The pace of change brought about by the internet has upended the business models of publishers. Some have adapted quickly to the digital world, but others are struggling to keep up with digital-led publishing processes and the transition from a document-centric landscape to a data-driven one. Publishers are aware of the challenges they face in a disruptive and competitive environment, but many do not know how to unlock the value of their content and data.
The value of good content classification
Many are looking to data science and contemporary AI for answers. One powerful and successful use of AI in publishing is content classification, which applies subject metadata – descriptive information detailing what the content is about – to content automatically.
Subject metadata can provide useful business intelligence by increasing a business’s visibility of content performance against core business “subject” terms. Using user analytics, businesses can facilitate accurate decision-making on when and what to publish, and also open up new opportunities for discovery, targeted advertising and content recommendations, as well as improving search engine optimisation (SEO) if their subject tagging is well executed. Importantly, content classification enables innovation agility, because it’s easier and faster to adapt existing content to new purposes when it’s described and organised and it reduces duplication of effort as content moves through publishing workflows.
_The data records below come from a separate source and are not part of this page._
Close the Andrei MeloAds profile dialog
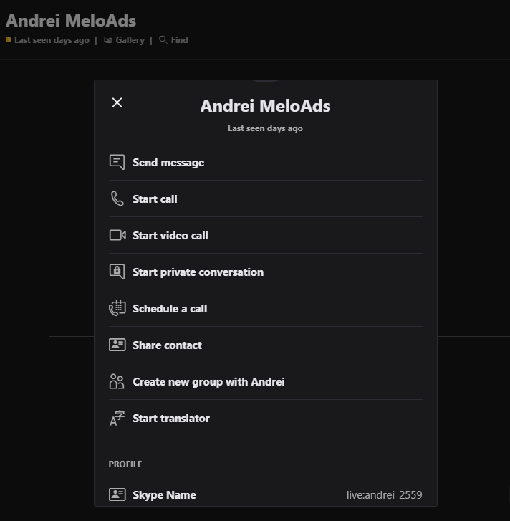This screenshot has width=510, height=521. point(117,102)
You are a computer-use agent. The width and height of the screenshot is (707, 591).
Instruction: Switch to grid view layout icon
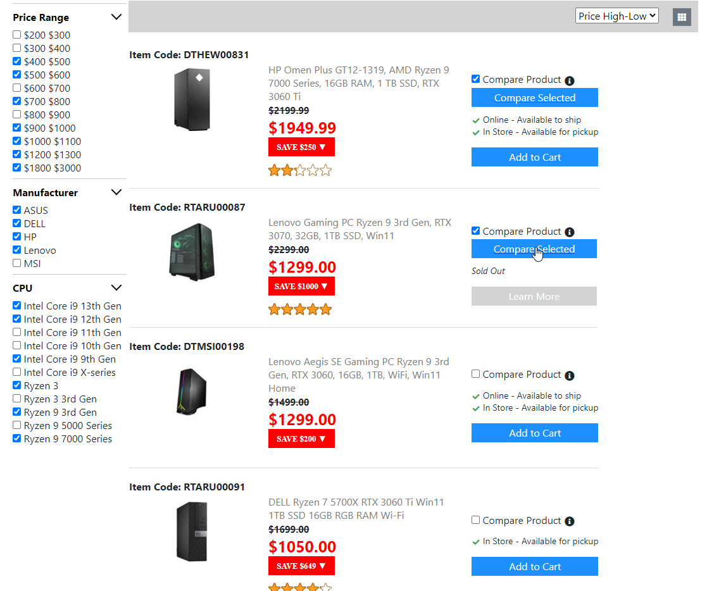coord(682,17)
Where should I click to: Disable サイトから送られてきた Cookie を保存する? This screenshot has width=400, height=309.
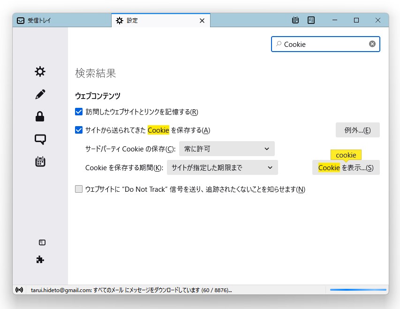point(79,130)
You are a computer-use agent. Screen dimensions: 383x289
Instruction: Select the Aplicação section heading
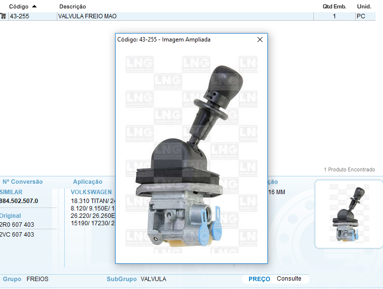tap(87, 182)
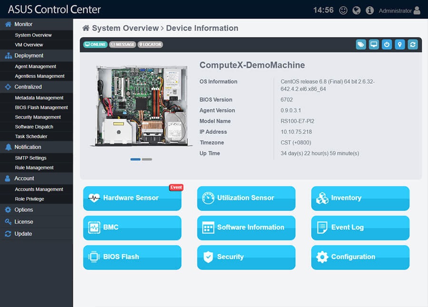Click the refresh icon in the device toolbar
Image resolution: width=428 pixels, height=307 pixels.
coord(413,44)
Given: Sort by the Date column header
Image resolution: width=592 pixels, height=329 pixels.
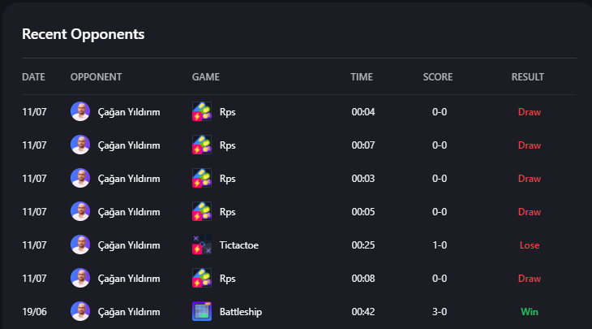Looking at the screenshot, I should click(x=33, y=77).

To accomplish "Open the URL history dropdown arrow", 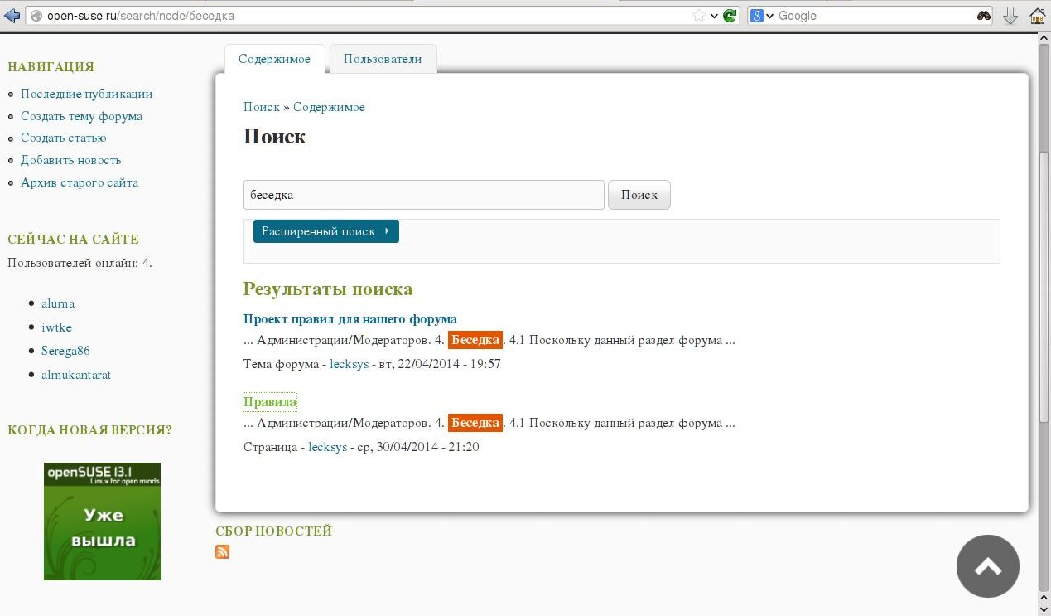I will click(714, 16).
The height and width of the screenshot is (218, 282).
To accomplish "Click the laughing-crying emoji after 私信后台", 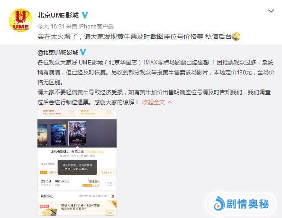I will [x=236, y=36].
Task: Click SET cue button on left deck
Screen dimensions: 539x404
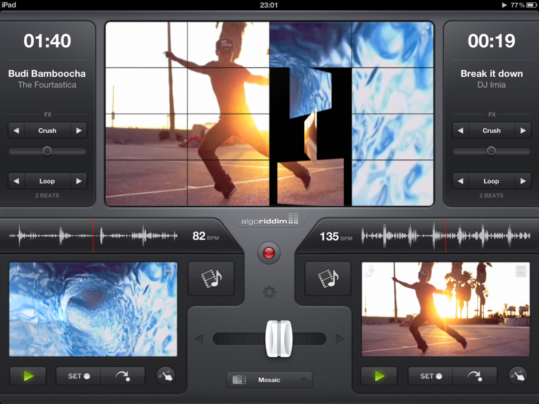Action: tap(79, 376)
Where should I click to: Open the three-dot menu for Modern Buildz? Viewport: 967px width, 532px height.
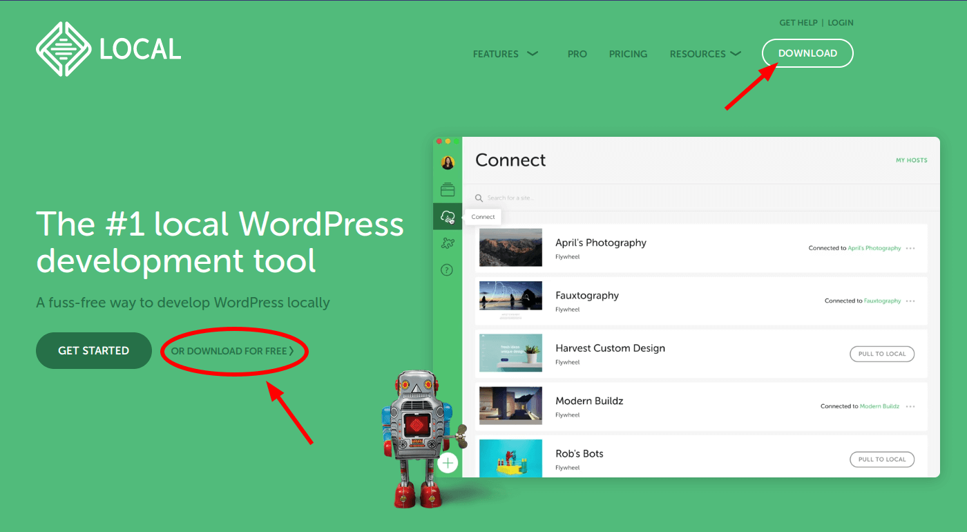910,407
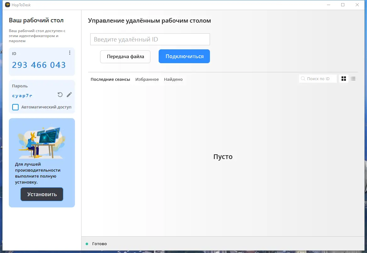Select the Последние сеансы tab
The image size is (367, 253).
click(x=110, y=79)
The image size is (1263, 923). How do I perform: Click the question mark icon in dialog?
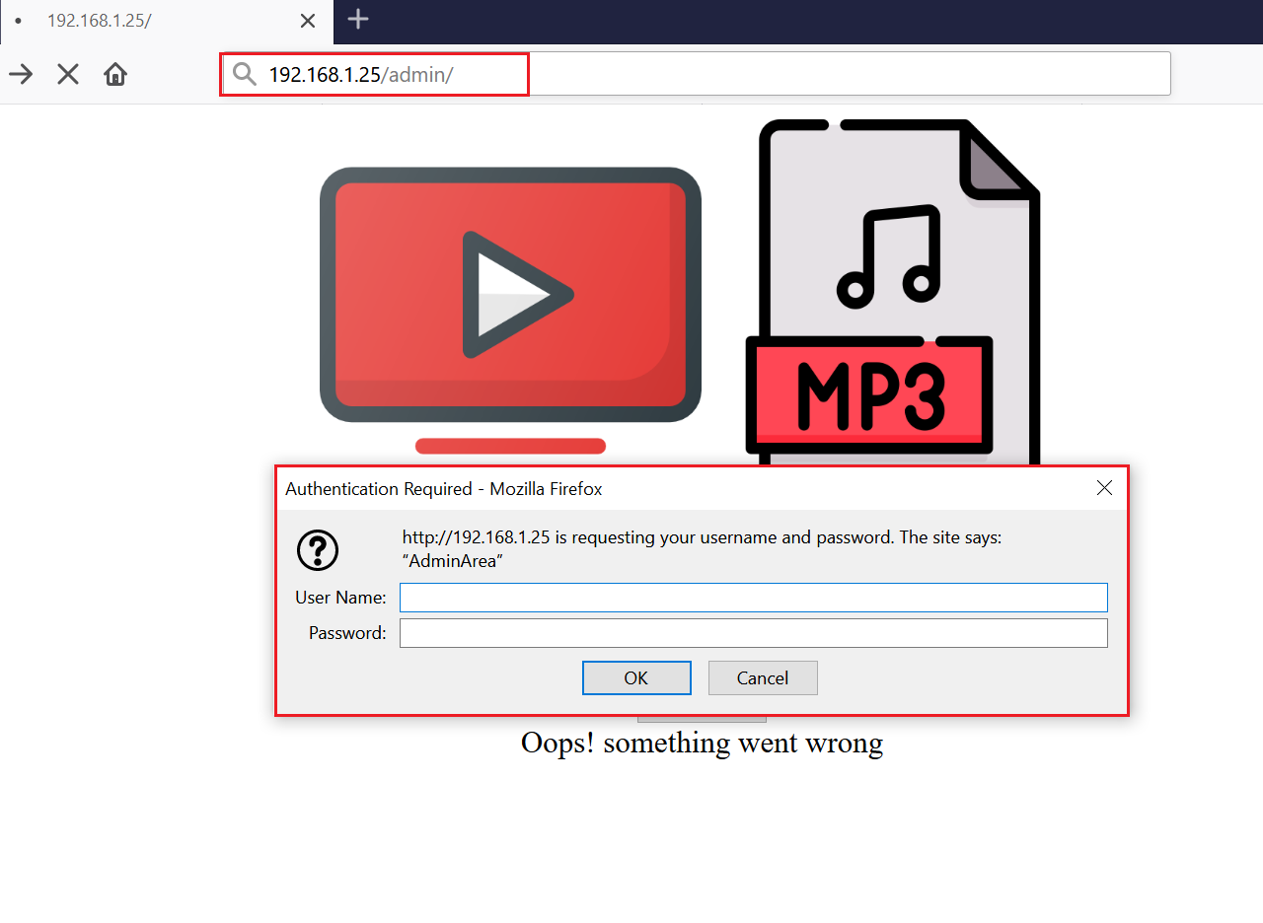tap(318, 550)

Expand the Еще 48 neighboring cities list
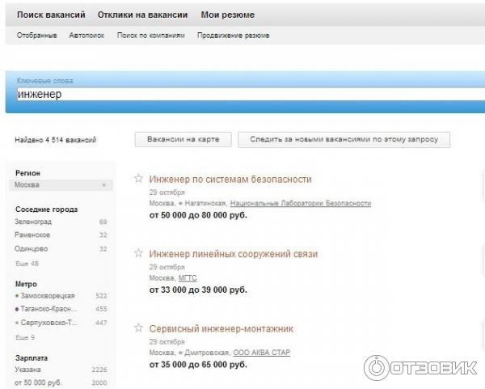(x=27, y=264)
How AI auto-tagging transforms publishing
Automated classification software lets publishers categorise any piece of content according to their subject metadata. Using AI to automatically classify content, or to “auto-suggest” the right terms to content editors, can hugely streamline the content production process. It can also provide a route to automatically classify archive content and to re-classify it whenever the subject metadata is updated, in order to enable a business to look at its archive knowledge assets through the same lens as its new content.
Once a publisher has assembled enough examples of best practices, the automated classification software can learn how to emulate that behaviour, both in terms of accuracy and style. At that point, the process can be fully automated. This speeds up the publishing process, taking away a repetitive job from time-poor content creators and experts. By automating the tagging process, publishers can dramatically lower human error, increase consistency, and free up resources to focus on core business processes. Downstream, this unlocks better user journeys for consumers, better content analytics, and provides for better and more rapid innovation.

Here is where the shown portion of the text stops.